İslam’da kadınlar için, evlenmenin haram sayıldığı kişiler dışında, yakın akrabalarla dahi aynı ortamda olması yasaktır. Müslüman kadınlar, evde baba, kardeş ve oğulları dışında başka erkekler olduğunda, ortada görülmeyecek, perde arkasında olacak ve kendisini göstermeyecektir.

Örnek verecek olursak; halanız ve teyzenizden birinin kızlarının evine gittiniz. Sizinle teke tek görüşmesi İslam kuralları açısından mümkün değildir. Başka bir kadın ya da erkeğin evde olması durumunda ise, ancak onunla aranızda bir perde ve engel varken konuşabilirsiniz. Kurandaki ayetler buna izin vermektedir.

Nisa 23 ayetinde erkeğe nikah düşmeyen kişiler sayılmıştır. İslam’da kadınların, namahrem olanlarla aynı ortamda olmaları ancak evlenmeleriyle mümkündür. Müslüman erkekseniz, anneniz, halalarınız, teyzeleriniz, Kız kardeşleriniz kardeşlerinizin çocukları ve gelininiz dışındaki kadınlarla aynı ortamda bulunmanız yasaktır.

Kardeşlerinizin eşleri, Amcanızın eşleri ve kızları, dayınızın eşleri ve kızları, halalarınızın ve teyzelerinizin kızları bile sizinle aynı ortamda bulunamaz.
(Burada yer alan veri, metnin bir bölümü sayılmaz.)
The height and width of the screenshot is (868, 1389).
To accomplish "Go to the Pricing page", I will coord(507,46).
Nisa-ayet.23-Size şunlarla evlenmek haram kılındı: Analarınız, kızlarınız, kız kardeşleriniz, halalarınız, teyzeleriniz, erkek kardeş kızları, kız kardeş kızları, sizi emziren sütanneleriniz, süt kız kardeşleriniz, karılarınızın anneleri, kendileriyle zifafa girdiğiniz karılarınızdan olup evlerinizde bulunan üvey kızlarınız, -ANNELERİ ile ZİFAFA girmemişseniz ONLAR la evlenmenizde size bir günah yoktur- öz oğullarınızın karıları, iki kız kardeşi bir araya getirmeniz. Ancak geçenler başka. Şüphesiz Allah çok bağışlayıcıdır, merhamet edicidir.
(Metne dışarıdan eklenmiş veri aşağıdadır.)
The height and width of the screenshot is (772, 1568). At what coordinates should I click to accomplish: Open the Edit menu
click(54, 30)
Nur-31 de ise kadınların kimlere kendilerini göstermeyecekleri sayılmıştır. Babaları, oğulları ve kardeşleri dışında herkesten kendilerini sakınmaları gerekmektedir. Amca dayı bile bir kadın için sakıncalı görülür.

NUR-31.Mü’min kadınlara da söyle, gözlerini haramdan sakınsınlar, ırzlarını korusunlar. görünen kısımlar müstesna, ziynetlerini göstermesinler. Başörtülerini ta yakalarının üzerine kadar salsınlar. Ziynetlerini, kocaların dan, yahut babalarından, yahut kocalarının babalarından, yahut oğullarından, yahut üvey oğullarından, yahut erkek kardeşlerinden, yahut erkek kardeşlerinin oğullarından, yahut kız kardeşlerinin oğullarından, yahut Müslüman kadınlardan, yahut sahip oldukları kölelerden, yahut erkekliği kalmamış hizmetçilerden, yahut da henüz kadınların mahrem yerlerine vakıf olmayan erkek çocuklardan başkalarına göstermesinler. Gizledikleri ziynetler bilinsin diye ayaklarını yere vurmasınlar. Ey mü’minler, hep birlikte tövbe ediniz ki kurtuluşa eresiniz!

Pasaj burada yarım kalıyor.